▶ [Record set]
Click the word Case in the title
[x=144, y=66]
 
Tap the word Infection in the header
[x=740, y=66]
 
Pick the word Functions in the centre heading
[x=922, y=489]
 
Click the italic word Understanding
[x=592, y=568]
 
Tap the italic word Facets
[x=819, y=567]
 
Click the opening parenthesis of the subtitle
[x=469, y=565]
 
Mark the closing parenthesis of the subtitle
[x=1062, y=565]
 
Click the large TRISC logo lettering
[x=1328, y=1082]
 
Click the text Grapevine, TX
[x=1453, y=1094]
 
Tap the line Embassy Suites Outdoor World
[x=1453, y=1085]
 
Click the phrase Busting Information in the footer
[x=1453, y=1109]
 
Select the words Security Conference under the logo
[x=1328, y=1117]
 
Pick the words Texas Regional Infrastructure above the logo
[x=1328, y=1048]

==

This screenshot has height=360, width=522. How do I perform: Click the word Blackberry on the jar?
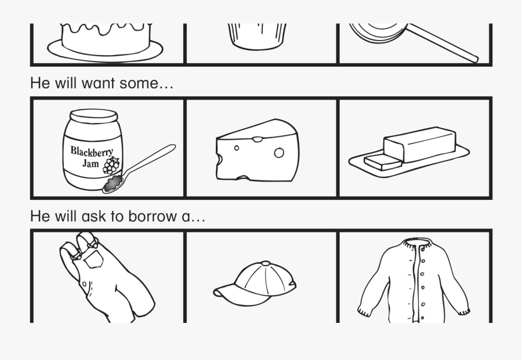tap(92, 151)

▶ [Exercise description] Rewrite the records starting at the line that contains "Tap the italic word Facets" and ending at the line that contains "[x=1328, y=1048]", changing "subtitle" to "caption" and leaving everything else the same.

▶ [Result of this exercise]
Tap the italic word Facets
[x=819, y=567]
 
Click the opening parenthesis of the caption
[x=469, y=565]
 
Mark the closing parenthesis of the caption
[x=1062, y=565]
 
Click the large TRISC logo lettering
[x=1328, y=1082]
 
Click the text Grapevine, TX
[x=1453, y=1094]
 
Tap the line Embassy Suites Outdoor World
[x=1453, y=1085]
 
Click the phrase Busting Information in the footer
[x=1453, y=1109]
 
Select the words Security Conference under the logo
[x=1328, y=1117]
 
Pick the words Texas Regional Infrastructure above the logo
[x=1328, y=1048]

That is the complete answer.